These are just the ones I could find but I'm sure there's more.

And because that's the case we're excited to focus on one of these tools today: SAP Vora. We recently had the chance to sit with the Vora team and pick their brains and learn what it is and what it's not. (Full disclosure: We worked with SAP recently on a paid engagement and took this opportunity of access to the Vora team to look further into the details of SAP Vora).

The Name

SAP Vora used to be called SAP HANA Vora which lead to all kinds of confusion as to the relation between SAP HANA and SAP HANA Vora.

Fortunately, SAP has made this clear in March 2017 (with the release of Vora 1.4) by officially renaming it to SAP Vora.

To sum it up: SAP Vora does not rely on SAP HANA but they two can work together.

What is it?

Having gotten that out of the way let's dig into what Vora actually is and does.

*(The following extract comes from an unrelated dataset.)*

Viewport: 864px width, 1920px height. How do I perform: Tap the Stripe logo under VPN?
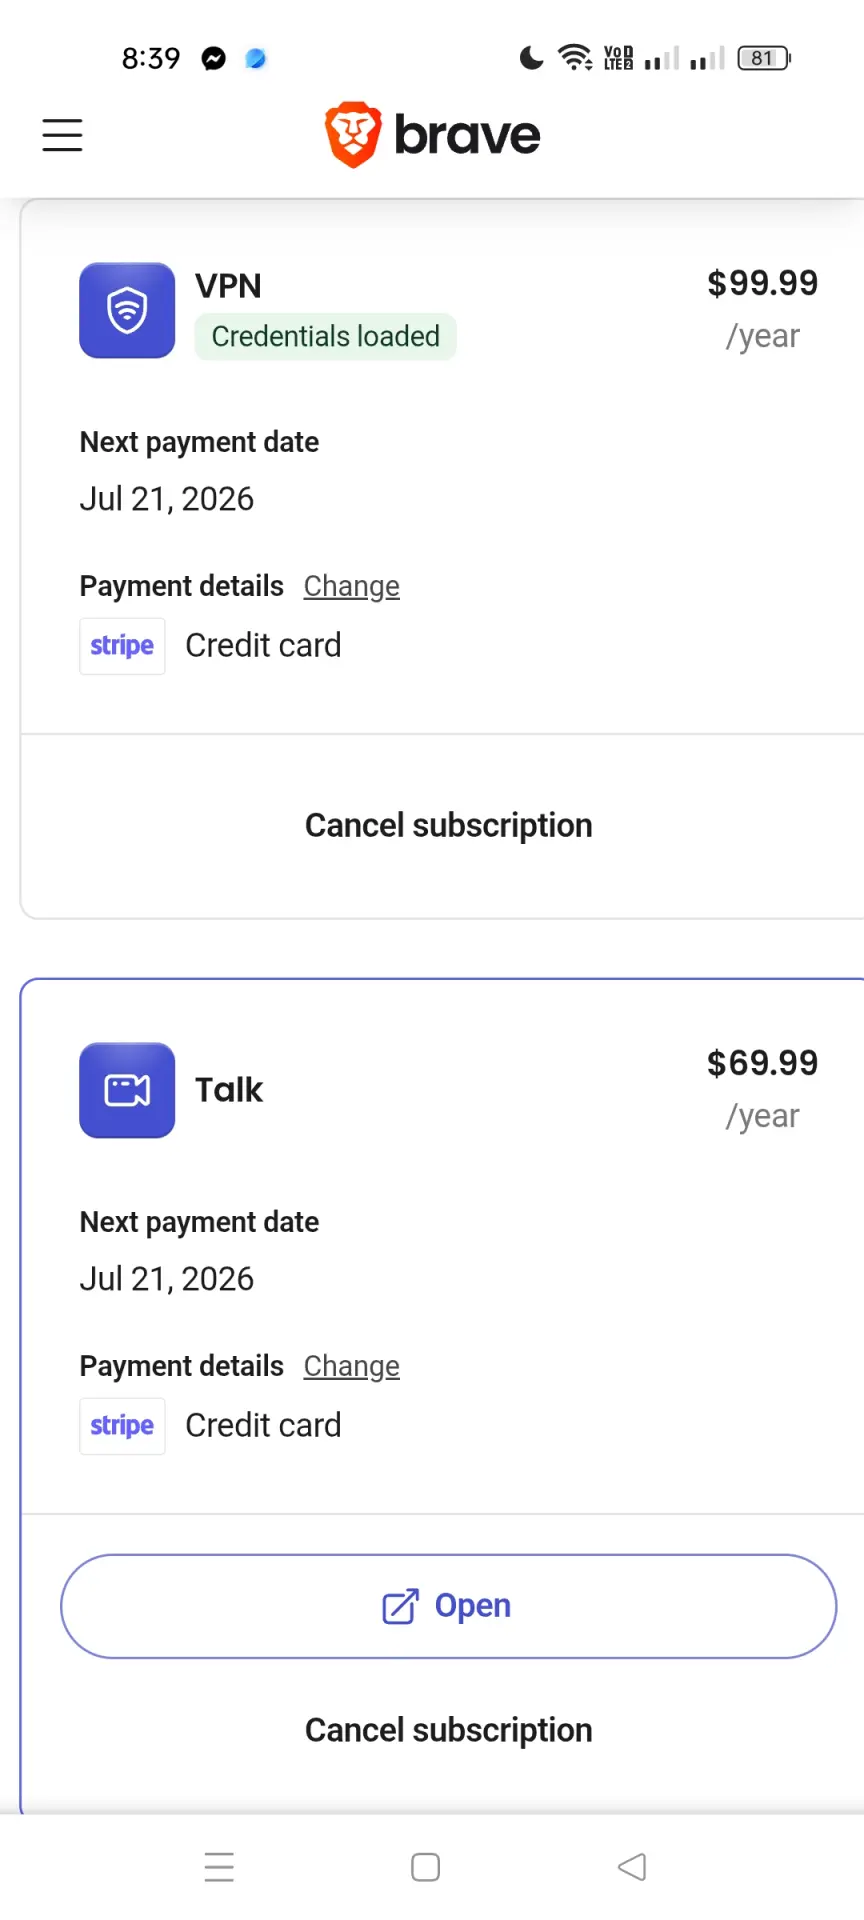coord(122,646)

SAP quietly released Vora 1.3 in December 2016 which featured major improvements over the previous 1.2 version. In March 2017, they released version 1.4 (which also changed the name). This blog post is based on version 1.4.

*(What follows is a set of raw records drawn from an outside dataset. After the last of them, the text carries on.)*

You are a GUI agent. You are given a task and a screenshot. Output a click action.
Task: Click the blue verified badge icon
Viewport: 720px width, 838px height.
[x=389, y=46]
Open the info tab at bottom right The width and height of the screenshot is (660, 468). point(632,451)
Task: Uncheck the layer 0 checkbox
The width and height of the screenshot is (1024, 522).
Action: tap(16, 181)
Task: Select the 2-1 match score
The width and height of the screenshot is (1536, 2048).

If you're confused by all the different tools in the Hadoop ecosystem, then Vora won't make it easier for you. On last count, it consisted of 14 different components that need to be installed. But there’s an installer that takes care of that for you!

In summary Vora is a tool that you install on all your Worker nodes (we'll go into more detail later) in your existing Hadoop cluster (CDH, HDP and MapR are all supported including installation via their Cluster Management tools). This starts a process on each machine that's going to run permanently. There is no consistent naming for this process. The documentation calls it V2Server, Vora Worker, Vora In-Memory Engine and Vora Execution Engines but we've been told the component should be called the "In-memory relational engine" but because that's a bit tough to spell out each time I'm going to call it Vora Worker. This is in contrast to e.g. a MapReduce or normal Spark application but similar to Impala or Hive's new LLAP module.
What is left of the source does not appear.